Если подсчитать, сколько задолжал мне Мэтти, когда я вошел с ним в долю, наверное, всего получилось бы около 15 тысяч долларов. Нам пришлось приобрести разное специальное оборудование, я о таком даже и не слыхивал, типа машин для заделки внутренних швов. А это стоило денег. Мэтти был отличным механиком; мы купили много подержанных машин, и он привел их в полный порядок. На те средства, что я вложил в этот цех, я получил около двухсот долларов прибыли в неделю, что меня вполне устраивало, потому что всем производством заведовал Мэтти, а у меня имелось неплохое прикрытие от налоговой инспекции, если бы вдруг она стала слишком сильно придираться.
Я не вмешивался в работу цеха, за исключением одного случая, когда вдруг мои доходы с предприятия упали до 100 долларов в неделю.

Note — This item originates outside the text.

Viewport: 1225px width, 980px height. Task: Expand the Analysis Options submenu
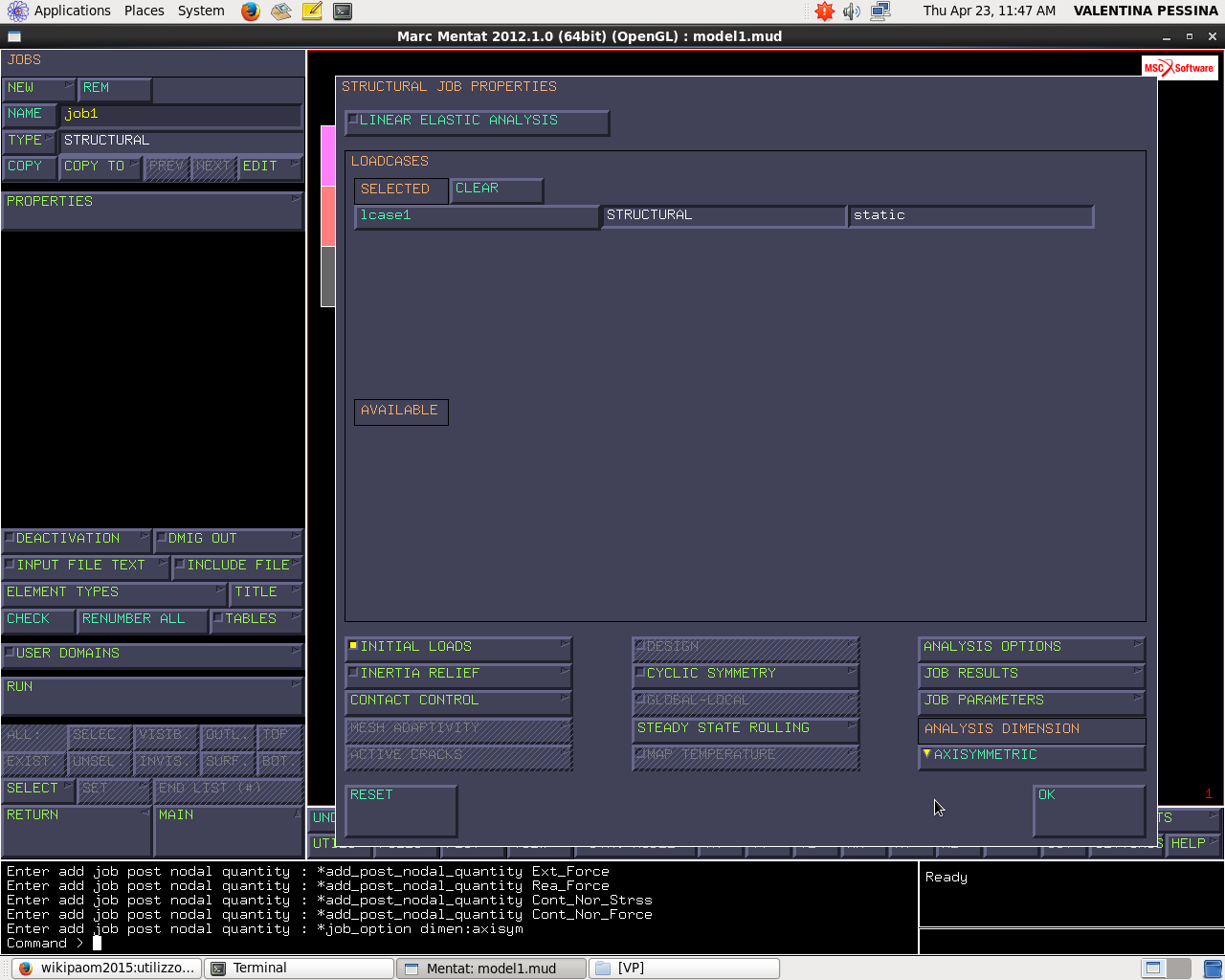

Я спросил у бухгалтера, в чем дело, но, как я понял, Мэтти предупредил его, чтобы он держал язык за зубами. Дело было в том, что Мэтти просадил довольно крупную сумму в «лотерее». Я убедился в этом, когда Мэтти однажды пришел ко мне и сказал, что он выиграл 2400 долларов, но ему не хотят выдавать выигрыш. Естественно, я пошел в эту контору и, поверьте, получил все, что ему причиталось. Содержатель «лотерейной» конторы сказал, что Мэтти делал у него ставки все последнее время, причем много проигрывал. Из полученной суммы я взял все, что мне причиталось, а остальные вернул Мэтти. И потом так двинул ему по роже, что он отлетел метра на три.
— Так вот как ты распорядился моими деньгами, — сказал я. — Играешь как последний сопляк, а когда выигрываешь, наконец, с тобой даже не считают нужным расплатиться.
Я сказал ему, что сам занимаюсь этим делом, и велел прекратить игру. Ему повезло, что он крупно выиграл один раз, потому что в большинстве случаев выбор числовой комбинации бывает подстроен. Это охладило его пыл, а потом ко мне пришла его жена, приятная такая женщина, и поблагодарила за это, потому что она просто с ума сходила от его азартных развлечений.